If we were to ask the average, educated Hungarian compatriot somewhat interested in international affairs: what comes to mind first about the Netherlands? Most would probably answer with football, tulips and that beer with a red star. Then they might add the canals, windmills, red-light district, and of course the legal weed. The more learned might mention Erasmus, Rembrandt, Van Gogh and maybe even Thomas Kempis, Hugo Grotius, or Johan Huizinga.
But obviously few know who Lamoral was, the fourth count of Egmont, who will be celebrating his five hundredth birthday next year. He was one of the first leaders and martyrs of the Dutch War of Independence against the oppression of the Spanish Habsburgs, which began in the 1560s. Goethe wrote a romantic drama to which Beethoven composed the accompaniment in 1810 in protest of Napoleon’s tyranny in occupying his country.
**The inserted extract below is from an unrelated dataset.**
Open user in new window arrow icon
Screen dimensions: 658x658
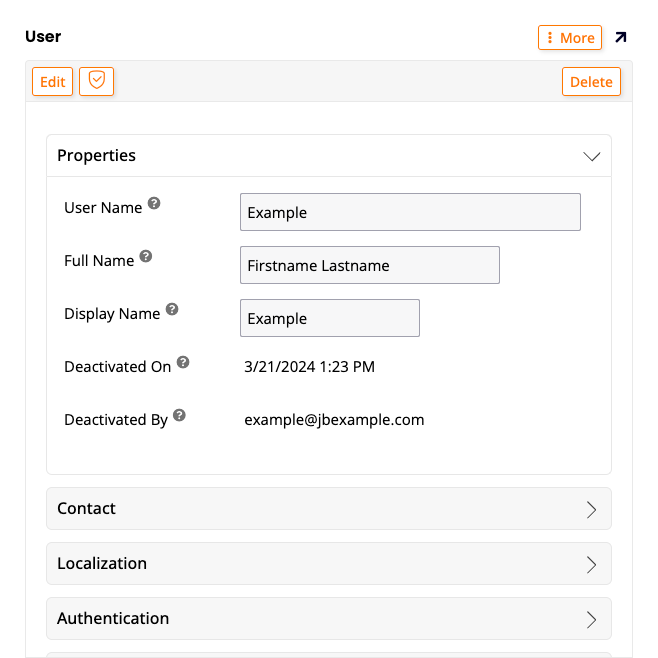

The Egmont overture, which is considered an anthem of freedom, was the most frequently played piece of music on the radio in the days of the 1956 Hungarian Revolution and War of Independence. The boys in Budapest fighting for freedom at the time had barely heard of the Dutch aristocrat and freedom hero, but the masterpiece of the genius German composer united, in spirit, the two nations who took up arms for freedom and independence.
And Count Egmont was just the first in a fairly long line. Thanks to the Calvinist Reformation, the seven Protestant provinces of the Netherlands maintained close ties with Transylvania. That is when masses of Hungarian Calvinist students attended Dutch universities like Utrecht, Groningen, Franeker, Leiden. The first doctorate of the new University of Harderwijk was awarded to one of the geniuses of Hungarian cultural history, János Csere Apáczai from Transylvania, who in the Netherlands recognized that the Calvinist Dutch founded all their academies during their struggle for freedom against the Spanish Catholic Habsburgs because they “realized that the weapons formed in schools are more important than cannonballs.”